Op die dag sluit Ik voor Mijn kinderen een verbond met de dieren van het
veld en met alles wat vliegt en kruipt. Ik maak een einde aan het geweld
van boog en zwaard in hun land, zodat ze in rust en vrede kunnen
leven.”
Heel deze boodschap is nog steeds actueel!
Dat blijkt onder meer wel als we om ons heen kijken.

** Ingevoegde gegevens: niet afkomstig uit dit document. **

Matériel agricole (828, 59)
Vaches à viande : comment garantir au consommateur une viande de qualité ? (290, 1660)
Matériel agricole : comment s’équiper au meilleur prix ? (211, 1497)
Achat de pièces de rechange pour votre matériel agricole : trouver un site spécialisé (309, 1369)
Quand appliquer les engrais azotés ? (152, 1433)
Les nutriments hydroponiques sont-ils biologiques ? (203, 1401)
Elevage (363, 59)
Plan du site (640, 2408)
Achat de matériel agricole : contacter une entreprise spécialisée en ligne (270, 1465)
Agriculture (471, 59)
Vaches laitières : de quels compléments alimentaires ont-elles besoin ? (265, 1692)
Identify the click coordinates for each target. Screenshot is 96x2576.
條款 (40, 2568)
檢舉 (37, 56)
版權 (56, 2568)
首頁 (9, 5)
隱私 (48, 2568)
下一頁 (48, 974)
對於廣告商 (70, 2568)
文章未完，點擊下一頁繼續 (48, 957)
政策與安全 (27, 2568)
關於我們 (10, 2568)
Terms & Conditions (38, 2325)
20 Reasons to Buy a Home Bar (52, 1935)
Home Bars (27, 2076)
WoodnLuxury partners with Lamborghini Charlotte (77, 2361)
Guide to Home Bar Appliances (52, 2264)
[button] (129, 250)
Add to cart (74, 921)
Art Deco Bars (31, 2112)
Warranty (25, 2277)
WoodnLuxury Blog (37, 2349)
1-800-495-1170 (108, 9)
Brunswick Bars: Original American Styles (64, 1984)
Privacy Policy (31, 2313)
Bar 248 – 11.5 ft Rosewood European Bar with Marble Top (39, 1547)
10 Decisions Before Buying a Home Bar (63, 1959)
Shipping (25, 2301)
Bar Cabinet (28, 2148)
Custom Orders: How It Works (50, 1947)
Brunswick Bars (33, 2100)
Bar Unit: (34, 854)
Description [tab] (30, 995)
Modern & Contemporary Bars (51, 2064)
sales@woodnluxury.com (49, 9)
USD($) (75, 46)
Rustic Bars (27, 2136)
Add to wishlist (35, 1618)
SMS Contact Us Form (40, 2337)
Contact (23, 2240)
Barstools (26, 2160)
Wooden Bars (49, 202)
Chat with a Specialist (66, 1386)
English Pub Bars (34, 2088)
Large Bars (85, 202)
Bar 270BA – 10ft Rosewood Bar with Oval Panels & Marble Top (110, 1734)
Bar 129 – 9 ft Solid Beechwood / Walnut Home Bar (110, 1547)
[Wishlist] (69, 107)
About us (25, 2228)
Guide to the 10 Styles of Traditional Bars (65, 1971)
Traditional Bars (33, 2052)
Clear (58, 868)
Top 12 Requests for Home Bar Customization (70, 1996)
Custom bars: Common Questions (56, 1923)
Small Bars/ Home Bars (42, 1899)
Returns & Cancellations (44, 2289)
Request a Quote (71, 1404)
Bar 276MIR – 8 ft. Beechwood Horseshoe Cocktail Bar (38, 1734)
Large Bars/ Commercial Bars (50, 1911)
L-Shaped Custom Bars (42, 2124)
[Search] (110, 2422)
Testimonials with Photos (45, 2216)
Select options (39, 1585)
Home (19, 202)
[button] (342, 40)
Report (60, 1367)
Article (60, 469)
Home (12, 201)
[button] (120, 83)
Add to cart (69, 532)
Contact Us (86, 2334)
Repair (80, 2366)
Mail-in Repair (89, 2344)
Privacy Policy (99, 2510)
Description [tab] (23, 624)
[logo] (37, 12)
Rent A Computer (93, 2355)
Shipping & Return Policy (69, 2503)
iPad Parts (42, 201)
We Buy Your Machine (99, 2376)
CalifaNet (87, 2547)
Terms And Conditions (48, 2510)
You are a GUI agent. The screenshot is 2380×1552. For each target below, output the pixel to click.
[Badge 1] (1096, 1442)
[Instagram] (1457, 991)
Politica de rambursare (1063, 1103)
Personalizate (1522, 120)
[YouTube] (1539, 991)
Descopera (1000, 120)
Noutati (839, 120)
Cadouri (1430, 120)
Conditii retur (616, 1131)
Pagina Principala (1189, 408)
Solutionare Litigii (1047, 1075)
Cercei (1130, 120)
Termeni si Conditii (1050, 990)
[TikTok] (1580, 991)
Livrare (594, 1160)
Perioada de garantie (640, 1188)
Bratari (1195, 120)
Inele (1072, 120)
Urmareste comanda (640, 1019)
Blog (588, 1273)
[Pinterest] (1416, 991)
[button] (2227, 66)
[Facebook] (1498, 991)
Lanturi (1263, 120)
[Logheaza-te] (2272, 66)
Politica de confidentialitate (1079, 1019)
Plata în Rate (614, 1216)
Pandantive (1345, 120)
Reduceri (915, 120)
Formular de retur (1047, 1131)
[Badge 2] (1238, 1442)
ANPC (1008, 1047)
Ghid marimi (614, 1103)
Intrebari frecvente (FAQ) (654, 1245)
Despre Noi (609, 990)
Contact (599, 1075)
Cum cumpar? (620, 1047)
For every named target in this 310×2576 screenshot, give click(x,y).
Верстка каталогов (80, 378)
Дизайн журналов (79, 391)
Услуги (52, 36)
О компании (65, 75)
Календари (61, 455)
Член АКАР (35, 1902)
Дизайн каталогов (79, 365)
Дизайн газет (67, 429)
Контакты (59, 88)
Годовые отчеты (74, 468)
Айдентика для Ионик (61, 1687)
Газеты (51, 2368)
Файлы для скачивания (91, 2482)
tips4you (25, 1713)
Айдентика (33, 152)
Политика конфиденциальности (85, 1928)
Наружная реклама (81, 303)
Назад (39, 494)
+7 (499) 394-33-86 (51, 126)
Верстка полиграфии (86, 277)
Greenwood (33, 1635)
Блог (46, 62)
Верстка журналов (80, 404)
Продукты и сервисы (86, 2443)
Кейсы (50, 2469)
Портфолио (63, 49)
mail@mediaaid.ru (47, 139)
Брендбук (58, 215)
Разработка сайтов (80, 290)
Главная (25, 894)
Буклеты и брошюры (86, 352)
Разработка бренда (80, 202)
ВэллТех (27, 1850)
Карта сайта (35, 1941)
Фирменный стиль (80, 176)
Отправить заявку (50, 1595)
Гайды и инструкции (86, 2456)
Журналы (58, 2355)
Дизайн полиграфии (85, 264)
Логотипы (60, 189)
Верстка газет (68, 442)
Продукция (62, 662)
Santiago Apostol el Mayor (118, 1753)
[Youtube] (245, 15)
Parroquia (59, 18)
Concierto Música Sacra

De door God ingestelde feesten zijn grotendeels opgehouden onder Gods
kinderen. Weinigen zien in God JaHUaH hun grote Geliefde, voor Wie
ze alles over hebben.
Veel wordt gedaan uit liefde voor werelds genot (terwijl dat armoede is vergeleken bij de diepe vreugde die JaHUaH
graag geeft). Zodoende is er ook weinig trouw – vertikaal
én horizontaal, weinig genade en weinig vertrouwelijk kennen van
God (vgl. Hoshéa‘ 4: 1).
Wat me opvalt in bovenstaand Bijbel-gedeelte, is dat Israël niet
alleen ontrouw was door afgoden te dienen, maar dat ze vergeten waren Wie
de Bron van hun rijkdom was; aan Wie ze alles: hun vrijheid, hun land,
de zegen op hun oogsten, hun rijke kinderschare, ja werkelijk álles
te danken hadden. Ze hadden Hem niet de dank en eer daarvoor gegeven! En,
zoals Paulus in het begin van zijn brief aan de christenen in Rome schreef:
een gebrek aan dankbaarheid en eerbetoon aan onze Schepper leidt tot een
verduisterd verstand en tot scheefgroei! Ze hadden het advies uit de Torah vergeten, om te gedenken, de grote Naam en daden van JaHUaH, hun
God (zie ook het artikel Zakhar
beShem JaHUaH – de Naam van
JaHUaH gedenken/roemen, uit Psalm 20 hierover).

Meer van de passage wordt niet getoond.